Just a little update on how things are going for me...
Well, it turns out things aren't going quite how I'd hoped. A few weeks ago my therapist told me he was going to set me up to see someone who was more of an expert in the LGBTQ field, who could be more helpful on the subject of gender identity. It was something I was really looking forward to. But to make a long story short, I got my hopes up for nothing. I don't want to seem bitter. We can only work with the resources we have. But after looking forward to finally making some progress, I can't pretend I'm not frustrated. Am I being impatient? Probably. It's just that I've been sitting on this for so long, for my whole life, and it finally felt like I could start
doing something. The dam is broken. I'm not a person who can take these sorts of things with baby steps. My natural inclination is to do so, but that's exactly why I can't. If I give myself the opportunity, if I give myself an out, I'll keep making excuses forever to chicken out and avoid confronting things. I need that momentum. I need to trap myself with no way to go but forward. I know myself well enough to recognize that it's the only way I've ever been able to make positive changes in my life. If I don't take action now, I know I'll just find a way to go back to pretending everything is okay, because that's always the easiest thing to do (until I can't anymore).

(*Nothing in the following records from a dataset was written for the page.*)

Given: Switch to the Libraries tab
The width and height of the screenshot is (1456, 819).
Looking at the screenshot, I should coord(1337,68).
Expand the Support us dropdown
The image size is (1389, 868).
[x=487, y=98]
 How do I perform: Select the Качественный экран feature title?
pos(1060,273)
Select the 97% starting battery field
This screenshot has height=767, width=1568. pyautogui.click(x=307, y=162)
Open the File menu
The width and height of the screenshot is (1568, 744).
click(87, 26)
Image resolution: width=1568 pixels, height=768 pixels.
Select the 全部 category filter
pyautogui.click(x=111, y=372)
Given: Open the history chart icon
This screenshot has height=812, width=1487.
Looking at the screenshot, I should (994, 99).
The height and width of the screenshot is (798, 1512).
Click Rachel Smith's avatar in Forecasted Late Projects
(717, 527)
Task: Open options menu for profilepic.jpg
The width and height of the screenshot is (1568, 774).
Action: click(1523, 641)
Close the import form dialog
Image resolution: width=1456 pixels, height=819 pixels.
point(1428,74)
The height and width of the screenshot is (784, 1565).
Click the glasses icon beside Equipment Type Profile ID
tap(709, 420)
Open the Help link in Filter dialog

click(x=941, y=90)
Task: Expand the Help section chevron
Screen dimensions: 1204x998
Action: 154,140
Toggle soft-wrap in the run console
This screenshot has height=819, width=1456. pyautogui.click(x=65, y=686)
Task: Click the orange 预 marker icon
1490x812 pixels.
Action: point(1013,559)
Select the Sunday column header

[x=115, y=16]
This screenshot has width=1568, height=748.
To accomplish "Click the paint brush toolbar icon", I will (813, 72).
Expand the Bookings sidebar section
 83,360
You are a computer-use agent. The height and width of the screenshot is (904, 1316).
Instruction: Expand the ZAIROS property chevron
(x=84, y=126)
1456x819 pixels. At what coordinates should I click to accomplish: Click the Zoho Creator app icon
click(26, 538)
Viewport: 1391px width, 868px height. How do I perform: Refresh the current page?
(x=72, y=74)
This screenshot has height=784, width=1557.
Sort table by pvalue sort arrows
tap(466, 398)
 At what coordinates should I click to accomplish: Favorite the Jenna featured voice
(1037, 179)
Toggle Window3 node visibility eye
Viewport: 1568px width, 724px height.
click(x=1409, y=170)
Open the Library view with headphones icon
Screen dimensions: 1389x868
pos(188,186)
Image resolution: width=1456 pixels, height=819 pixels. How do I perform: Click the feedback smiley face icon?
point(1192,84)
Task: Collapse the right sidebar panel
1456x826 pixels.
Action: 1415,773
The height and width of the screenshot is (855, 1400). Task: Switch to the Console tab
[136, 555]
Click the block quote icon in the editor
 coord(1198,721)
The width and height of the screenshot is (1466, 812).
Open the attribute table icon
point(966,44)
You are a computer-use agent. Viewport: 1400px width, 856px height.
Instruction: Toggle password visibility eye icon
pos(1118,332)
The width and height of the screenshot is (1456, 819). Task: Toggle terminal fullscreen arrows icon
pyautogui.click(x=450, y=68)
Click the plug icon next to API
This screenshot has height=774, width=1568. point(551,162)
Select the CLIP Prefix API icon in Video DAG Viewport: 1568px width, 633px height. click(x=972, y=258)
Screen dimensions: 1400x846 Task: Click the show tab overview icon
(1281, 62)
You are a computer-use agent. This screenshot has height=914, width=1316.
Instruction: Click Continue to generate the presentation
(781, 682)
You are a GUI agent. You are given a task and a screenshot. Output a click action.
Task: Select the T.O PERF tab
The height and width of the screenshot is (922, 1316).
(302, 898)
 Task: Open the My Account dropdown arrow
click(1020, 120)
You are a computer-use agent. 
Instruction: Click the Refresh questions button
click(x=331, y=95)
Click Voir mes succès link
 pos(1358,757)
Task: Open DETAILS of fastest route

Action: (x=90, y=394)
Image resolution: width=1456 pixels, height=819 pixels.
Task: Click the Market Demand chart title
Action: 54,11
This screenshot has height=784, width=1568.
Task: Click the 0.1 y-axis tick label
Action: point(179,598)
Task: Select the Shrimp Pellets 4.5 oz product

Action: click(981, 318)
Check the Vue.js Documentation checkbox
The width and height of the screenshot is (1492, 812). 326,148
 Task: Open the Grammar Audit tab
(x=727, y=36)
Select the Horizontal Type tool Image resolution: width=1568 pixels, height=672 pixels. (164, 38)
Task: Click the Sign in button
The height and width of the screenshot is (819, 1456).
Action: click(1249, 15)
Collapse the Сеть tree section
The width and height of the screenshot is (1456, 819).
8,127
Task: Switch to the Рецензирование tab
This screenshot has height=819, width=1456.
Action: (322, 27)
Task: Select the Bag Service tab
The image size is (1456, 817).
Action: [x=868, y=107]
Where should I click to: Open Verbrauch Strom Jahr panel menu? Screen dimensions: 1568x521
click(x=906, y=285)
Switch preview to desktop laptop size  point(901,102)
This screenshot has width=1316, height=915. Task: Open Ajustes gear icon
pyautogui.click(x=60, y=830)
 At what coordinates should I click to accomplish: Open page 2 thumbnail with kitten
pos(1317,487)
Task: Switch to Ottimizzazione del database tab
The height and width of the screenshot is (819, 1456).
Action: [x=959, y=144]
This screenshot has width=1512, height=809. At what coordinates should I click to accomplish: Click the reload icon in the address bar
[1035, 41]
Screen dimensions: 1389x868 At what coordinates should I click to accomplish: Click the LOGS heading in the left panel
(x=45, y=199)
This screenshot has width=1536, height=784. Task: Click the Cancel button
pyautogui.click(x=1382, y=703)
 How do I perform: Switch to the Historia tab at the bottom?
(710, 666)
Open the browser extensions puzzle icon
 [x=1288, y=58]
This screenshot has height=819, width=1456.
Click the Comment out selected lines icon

Anyway, that all sounds pretty negative, but frustration has a way of motivating you sometimes, too. I don't have any ill will towards my therapist, but if I'm honest, I have to admit that I just don't think he's super invested. That just means I'm going to have to take matters into my own hands and look elsewhere. I guess my next move is to look for a gender therapist in the area. Or maybe over the internet? Online therapists are a thing, right? That sounds like something I could get into. (Is there a resource for gender therapists by region somewhere on this site?) I've been reflecting over the past couple of weeks, and though I still have a lot of questions, I've been losing some of the fear. Without as much fear, I've been able to be a lot more honest with myself about a lot of things. My family is very tightly knit, and I'm not used to keeping things from them. When I was lying to myself, it wasn't a problem to lie to them, but now it's getting to be a heavier and heavier burden. At the same time, though, I just can't imagine coming out and potentially compromising my relationship with the most important people in my life. Well, one way or the other, something's gotta give.
I ordered myself some clothes online to treat myself. Why not? I'm trans, dammit. I'm not happy about it, but I'm happy to be able to admit it to myself, because it's been a struggle just to get that far. Pretty lame, I guess, but I'm feelin' more defiant lately anyway.